• _INSTRUCTIONS TO FOLLOW_
Reproduce the items in the stretch from the line containing "Open the quick" through the end of the records, substituting "interface agent" for "GUI agent" and leaving everything else unchanged.

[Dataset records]
__________

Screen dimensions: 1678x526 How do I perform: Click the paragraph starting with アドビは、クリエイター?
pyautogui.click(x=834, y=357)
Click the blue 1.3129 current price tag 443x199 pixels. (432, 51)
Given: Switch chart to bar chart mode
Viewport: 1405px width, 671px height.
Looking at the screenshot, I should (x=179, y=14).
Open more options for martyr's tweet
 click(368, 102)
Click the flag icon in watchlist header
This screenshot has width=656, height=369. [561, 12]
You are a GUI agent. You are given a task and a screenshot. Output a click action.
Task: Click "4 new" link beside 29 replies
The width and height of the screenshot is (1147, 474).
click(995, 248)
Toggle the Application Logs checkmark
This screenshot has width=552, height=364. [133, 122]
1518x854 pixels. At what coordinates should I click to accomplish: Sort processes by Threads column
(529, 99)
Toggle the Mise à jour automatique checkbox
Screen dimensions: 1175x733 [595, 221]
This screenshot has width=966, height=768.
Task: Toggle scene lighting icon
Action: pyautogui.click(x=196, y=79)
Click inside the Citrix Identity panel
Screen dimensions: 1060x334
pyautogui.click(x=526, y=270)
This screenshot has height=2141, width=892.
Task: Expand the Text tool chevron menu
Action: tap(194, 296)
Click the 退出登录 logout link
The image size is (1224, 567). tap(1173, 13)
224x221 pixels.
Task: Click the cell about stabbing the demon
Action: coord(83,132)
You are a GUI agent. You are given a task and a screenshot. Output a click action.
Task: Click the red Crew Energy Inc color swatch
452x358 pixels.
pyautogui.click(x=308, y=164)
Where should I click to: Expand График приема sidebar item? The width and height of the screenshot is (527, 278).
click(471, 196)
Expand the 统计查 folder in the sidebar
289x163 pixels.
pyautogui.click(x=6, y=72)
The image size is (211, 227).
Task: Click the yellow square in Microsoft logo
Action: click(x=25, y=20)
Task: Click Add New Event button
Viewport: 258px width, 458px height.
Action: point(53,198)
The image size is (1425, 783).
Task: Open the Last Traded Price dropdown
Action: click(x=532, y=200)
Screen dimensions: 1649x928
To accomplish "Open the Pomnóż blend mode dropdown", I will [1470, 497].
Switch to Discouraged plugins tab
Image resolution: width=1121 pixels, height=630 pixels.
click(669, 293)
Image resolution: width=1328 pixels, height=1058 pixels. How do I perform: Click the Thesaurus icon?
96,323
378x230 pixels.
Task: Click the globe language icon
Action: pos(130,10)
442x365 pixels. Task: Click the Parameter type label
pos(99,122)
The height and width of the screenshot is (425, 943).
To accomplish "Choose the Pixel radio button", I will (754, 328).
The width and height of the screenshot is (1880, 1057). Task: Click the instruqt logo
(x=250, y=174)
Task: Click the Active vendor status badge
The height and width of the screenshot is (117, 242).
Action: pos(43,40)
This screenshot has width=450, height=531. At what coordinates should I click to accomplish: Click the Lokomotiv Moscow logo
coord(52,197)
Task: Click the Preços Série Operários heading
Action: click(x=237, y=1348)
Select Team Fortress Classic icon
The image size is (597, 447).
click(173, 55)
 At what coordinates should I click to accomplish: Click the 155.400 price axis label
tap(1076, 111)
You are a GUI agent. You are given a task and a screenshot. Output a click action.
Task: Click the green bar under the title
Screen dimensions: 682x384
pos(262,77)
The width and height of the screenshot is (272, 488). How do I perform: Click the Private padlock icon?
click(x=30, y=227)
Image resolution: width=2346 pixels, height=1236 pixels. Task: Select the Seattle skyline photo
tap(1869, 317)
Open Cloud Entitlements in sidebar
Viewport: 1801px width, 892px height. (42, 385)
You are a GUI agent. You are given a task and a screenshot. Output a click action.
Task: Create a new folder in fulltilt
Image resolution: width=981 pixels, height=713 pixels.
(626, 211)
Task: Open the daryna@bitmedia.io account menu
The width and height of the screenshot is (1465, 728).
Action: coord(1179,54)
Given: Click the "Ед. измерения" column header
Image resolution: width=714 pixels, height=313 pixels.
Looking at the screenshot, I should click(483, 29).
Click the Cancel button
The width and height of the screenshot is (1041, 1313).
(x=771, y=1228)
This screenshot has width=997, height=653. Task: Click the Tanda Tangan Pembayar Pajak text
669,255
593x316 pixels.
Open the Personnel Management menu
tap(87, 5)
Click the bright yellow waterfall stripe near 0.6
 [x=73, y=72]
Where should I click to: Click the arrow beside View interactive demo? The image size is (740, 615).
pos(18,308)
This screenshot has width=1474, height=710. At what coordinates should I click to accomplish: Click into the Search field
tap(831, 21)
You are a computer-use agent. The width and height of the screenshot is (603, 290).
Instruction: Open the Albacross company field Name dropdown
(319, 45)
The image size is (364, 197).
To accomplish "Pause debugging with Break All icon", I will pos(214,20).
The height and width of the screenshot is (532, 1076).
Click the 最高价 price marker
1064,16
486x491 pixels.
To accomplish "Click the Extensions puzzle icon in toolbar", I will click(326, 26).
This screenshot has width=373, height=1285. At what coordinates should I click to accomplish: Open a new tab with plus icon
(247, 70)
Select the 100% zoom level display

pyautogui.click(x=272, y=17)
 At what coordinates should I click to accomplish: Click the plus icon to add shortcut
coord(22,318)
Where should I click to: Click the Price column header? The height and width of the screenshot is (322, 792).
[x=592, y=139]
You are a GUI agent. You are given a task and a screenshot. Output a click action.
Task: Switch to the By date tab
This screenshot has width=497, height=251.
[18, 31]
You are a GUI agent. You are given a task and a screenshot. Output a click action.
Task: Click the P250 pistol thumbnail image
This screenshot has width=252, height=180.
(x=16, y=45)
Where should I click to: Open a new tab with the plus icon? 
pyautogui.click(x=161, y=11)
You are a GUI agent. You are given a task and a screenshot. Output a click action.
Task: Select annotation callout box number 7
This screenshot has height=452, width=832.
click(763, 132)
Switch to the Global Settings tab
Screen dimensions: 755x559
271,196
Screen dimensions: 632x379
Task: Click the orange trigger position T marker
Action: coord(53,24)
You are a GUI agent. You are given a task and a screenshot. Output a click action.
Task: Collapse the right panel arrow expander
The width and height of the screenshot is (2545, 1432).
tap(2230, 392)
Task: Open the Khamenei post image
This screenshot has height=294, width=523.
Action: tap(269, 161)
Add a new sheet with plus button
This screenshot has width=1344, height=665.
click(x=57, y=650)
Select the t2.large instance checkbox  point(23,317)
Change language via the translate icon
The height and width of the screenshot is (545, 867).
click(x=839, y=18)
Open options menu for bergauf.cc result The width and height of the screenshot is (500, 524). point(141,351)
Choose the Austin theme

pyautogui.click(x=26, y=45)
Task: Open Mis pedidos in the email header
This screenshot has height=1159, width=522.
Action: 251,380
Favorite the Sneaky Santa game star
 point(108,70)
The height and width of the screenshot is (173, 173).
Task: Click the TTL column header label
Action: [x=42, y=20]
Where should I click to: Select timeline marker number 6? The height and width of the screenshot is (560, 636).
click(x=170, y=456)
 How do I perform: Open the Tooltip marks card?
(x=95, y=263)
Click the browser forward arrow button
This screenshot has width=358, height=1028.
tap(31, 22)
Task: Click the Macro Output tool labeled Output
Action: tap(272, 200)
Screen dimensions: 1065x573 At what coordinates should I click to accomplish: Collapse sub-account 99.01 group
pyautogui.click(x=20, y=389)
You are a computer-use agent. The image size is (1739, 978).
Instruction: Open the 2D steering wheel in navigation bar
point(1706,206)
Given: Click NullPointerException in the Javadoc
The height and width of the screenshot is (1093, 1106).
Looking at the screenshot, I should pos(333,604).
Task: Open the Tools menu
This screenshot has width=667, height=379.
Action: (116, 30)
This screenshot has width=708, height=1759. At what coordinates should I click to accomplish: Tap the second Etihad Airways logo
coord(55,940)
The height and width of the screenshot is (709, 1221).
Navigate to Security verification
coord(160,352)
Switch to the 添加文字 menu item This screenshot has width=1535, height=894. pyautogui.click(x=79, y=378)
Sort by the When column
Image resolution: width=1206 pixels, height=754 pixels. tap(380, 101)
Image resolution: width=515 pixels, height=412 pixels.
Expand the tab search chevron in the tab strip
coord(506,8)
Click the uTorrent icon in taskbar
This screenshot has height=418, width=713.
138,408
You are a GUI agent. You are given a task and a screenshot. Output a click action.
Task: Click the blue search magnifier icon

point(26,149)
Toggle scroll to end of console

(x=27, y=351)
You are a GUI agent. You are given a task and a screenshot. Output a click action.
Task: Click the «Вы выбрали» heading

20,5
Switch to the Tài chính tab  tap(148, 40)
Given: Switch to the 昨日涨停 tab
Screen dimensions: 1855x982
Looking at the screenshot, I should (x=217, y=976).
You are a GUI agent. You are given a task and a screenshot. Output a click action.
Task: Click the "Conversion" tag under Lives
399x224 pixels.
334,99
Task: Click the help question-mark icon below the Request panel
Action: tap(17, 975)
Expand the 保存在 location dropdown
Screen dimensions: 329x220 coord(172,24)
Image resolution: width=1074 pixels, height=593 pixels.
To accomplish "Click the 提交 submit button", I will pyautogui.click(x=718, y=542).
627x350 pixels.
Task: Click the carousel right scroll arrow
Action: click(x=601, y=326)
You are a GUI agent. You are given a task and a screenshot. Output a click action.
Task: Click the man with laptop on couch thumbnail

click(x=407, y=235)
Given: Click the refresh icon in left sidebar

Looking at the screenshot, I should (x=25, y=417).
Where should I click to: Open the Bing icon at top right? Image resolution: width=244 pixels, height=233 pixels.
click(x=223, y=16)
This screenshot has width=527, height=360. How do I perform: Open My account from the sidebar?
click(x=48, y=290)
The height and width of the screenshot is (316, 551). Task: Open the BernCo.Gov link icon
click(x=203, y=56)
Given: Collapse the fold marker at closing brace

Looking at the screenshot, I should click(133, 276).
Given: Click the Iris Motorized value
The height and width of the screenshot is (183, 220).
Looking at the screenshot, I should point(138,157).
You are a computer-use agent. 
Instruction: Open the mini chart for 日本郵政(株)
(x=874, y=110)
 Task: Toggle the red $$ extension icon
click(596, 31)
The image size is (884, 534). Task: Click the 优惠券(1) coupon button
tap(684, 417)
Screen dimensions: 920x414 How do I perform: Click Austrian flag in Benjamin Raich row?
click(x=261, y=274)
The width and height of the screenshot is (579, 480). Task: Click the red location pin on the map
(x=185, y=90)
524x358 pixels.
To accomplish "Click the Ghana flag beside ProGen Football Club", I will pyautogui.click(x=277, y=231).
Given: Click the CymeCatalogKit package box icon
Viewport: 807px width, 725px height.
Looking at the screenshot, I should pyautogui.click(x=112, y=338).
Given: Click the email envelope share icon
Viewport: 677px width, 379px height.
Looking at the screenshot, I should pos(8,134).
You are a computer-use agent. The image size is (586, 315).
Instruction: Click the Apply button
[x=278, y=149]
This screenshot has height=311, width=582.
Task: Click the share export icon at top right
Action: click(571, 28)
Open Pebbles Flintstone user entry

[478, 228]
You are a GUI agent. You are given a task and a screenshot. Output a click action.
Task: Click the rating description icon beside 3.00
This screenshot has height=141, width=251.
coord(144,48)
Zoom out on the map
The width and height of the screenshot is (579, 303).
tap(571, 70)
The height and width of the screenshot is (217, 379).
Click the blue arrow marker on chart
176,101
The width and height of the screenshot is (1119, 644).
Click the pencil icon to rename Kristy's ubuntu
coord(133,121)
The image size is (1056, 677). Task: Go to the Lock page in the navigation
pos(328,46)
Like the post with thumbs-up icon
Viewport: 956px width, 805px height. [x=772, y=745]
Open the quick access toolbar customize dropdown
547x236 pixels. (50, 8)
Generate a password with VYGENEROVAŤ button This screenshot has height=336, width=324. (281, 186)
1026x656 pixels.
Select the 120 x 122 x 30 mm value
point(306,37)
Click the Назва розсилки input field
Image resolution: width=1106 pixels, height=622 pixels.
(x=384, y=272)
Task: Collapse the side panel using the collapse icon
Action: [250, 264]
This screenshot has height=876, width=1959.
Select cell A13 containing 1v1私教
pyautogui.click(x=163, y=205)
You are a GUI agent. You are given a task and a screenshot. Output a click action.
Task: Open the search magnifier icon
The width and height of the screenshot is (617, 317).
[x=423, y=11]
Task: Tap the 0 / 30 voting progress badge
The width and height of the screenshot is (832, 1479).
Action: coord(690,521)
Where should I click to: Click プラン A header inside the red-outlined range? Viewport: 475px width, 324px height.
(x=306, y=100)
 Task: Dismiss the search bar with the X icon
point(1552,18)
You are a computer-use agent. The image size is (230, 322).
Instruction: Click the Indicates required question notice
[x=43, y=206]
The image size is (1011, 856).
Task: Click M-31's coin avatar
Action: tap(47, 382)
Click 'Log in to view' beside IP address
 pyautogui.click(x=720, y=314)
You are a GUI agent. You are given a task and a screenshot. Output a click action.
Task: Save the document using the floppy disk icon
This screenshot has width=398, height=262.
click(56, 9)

__________

• _SOLUTION TO THIS EXERCISE_
Open the quick access toolbar customize dropdown
547x236 pixels. (50, 8)
Generate a password with VYGENEROVAŤ button This screenshot has height=336, width=324. (281, 186)
1026x656 pixels.
Select the 120 x 122 x 30 mm value
point(306,37)
Click the Назва розсилки input field
Image resolution: width=1106 pixels, height=622 pixels.
(x=384, y=272)
Task: Collapse the side panel using the collapse icon
Action: [250, 264]
This screenshot has height=876, width=1959.
Select cell A13 containing 1v1私教
pyautogui.click(x=163, y=205)
You are a interface agent. You are given a task and a screenshot. Output a click action.
Task: Open the search magnifier icon
The width and height of the screenshot is (617, 317).
[x=423, y=11]
Task: Tap the 0 / 30 voting progress badge
The width and height of the screenshot is (832, 1479).
Action: coord(690,521)
Where should I click to: Click プラン A header inside the red-outlined range? Viewport: 475px width, 324px height.
(x=306, y=100)
 Task: Dismiss the search bar with the X icon
point(1552,18)
You are a computer-use agent. The image size is (230, 322).
Instruction: Click the Indicates required question notice
[x=43, y=206]
The image size is (1011, 856).
Task: Click M-31's coin avatar
Action: tap(47, 382)
Click 'Log in to view' beside IP address
 pyautogui.click(x=720, y=314)
You are a interface agent. You are given a task and a screenshot. Output a click action.
Task: Save the document using the floppy disk icon
This screenshot has width=398, height=262.
click(56, 9)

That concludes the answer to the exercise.